**Exercises to complete**
a) In the tunnel book post below, copy word for word the part that opens with the words containing "To prepare for" and closes with "in the process.".
b) Translate this sentence from the tunnel book post below into Spanish: "We also explored the idea of scale seeing how large or small objects are in relation to each other."

### Passage provided ###

Tunneling our Way Through…Making Tunnel Books

Tunneling our Way Through…Making Tunnel Books

For the last class of our recent children’s bookmaking class at LACMA, we made tunnel books…comprised of two spines or sides, a back “page” holding them together.

To prepare for our project, we visited the beautiful LACMA Directors Roundtable Garden, resplendent with its Alexander Calder sculptures: mobiles and stabiles.

We observed how perspective is created by distance, saw how things looked smaller the farther away we are from them, and did a group exercise where each student in turn stated what they saw behind what the previous student said they saw…learning to see in “distance layers” (my terminology), I.E. in perspective.  We also explored the idea of scale seeing how large or small objects are in relation to each other.

Finally, we repaired to the lovely glassed in Plaza Studio, to put our learnings and observations into action, and create our books, exploring color, character, story and setting/environment in the process.

The results are…well, you can see for yourself why I called this class our “Seven From Heaven”!

### Provided records ###

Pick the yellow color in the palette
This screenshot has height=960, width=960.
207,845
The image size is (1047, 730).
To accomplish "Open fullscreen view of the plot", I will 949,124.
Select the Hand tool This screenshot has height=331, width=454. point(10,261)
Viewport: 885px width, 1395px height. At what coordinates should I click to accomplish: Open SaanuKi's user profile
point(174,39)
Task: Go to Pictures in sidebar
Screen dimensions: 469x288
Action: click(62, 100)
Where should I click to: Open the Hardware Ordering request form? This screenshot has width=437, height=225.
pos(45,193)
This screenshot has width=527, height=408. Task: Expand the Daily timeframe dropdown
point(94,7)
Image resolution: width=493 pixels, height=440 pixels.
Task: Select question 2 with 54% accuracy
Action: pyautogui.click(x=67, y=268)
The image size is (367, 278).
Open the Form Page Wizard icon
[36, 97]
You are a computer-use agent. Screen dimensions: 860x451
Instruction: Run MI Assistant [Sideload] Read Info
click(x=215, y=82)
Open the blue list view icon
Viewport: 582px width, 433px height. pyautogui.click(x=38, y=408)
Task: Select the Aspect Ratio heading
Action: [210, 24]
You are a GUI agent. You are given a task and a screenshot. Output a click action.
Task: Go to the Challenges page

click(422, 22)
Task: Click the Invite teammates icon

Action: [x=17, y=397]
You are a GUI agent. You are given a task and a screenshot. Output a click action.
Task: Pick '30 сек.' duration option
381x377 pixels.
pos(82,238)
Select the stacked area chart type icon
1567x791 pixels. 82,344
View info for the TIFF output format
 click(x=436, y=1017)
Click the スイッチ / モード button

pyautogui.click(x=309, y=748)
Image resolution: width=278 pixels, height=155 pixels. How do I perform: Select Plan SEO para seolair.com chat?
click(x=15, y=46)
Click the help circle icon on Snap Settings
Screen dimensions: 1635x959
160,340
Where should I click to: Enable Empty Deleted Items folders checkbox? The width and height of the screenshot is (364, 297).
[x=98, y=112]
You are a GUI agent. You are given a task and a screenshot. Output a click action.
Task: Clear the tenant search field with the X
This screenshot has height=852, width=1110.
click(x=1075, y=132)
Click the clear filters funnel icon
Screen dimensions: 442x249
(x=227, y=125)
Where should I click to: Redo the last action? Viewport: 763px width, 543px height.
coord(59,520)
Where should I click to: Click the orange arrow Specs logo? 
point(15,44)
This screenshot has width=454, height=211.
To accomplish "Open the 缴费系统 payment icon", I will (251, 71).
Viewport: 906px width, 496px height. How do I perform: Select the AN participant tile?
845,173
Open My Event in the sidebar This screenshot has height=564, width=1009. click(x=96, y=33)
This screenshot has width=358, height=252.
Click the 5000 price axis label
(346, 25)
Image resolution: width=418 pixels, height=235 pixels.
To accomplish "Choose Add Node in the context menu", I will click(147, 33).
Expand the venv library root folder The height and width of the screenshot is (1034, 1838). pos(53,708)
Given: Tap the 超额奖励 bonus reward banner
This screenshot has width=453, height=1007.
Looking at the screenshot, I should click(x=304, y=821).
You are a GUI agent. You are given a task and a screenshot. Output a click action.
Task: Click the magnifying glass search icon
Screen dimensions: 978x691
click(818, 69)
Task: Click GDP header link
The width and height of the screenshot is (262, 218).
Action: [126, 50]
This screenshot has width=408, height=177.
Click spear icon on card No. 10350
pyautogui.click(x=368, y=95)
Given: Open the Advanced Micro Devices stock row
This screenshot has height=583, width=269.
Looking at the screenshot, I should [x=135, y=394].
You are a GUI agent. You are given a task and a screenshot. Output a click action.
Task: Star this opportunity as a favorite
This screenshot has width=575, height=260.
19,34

###

**Responses to the exercise**
a)
To prepare for our project, we visited the beautiful LACMA Directors Roundtable Garden, resplendent with its Alexander Calder sculptures: mobiles and stabiles.

We observed how perspective is created by distance, saw how things looked smaller the farther away we are from them, and did a group exercise where each student in turn stated what they saw behind what the previous student said they saw…learning to see in “distance layers” (my terminology), I.E. in perspective.  We also explored the idea of scale seeing how large or small objects are in relation to each other.

Finally, we repaired to the lovely glassed in Plaza Studio, to put our learnings and observations into action, and create our books, exploring color, character, story and setting/environment in the process.

b) También exploramos la idea de escala, viendo qué tan grandes o pequeños son los objetos en relación unos con otros.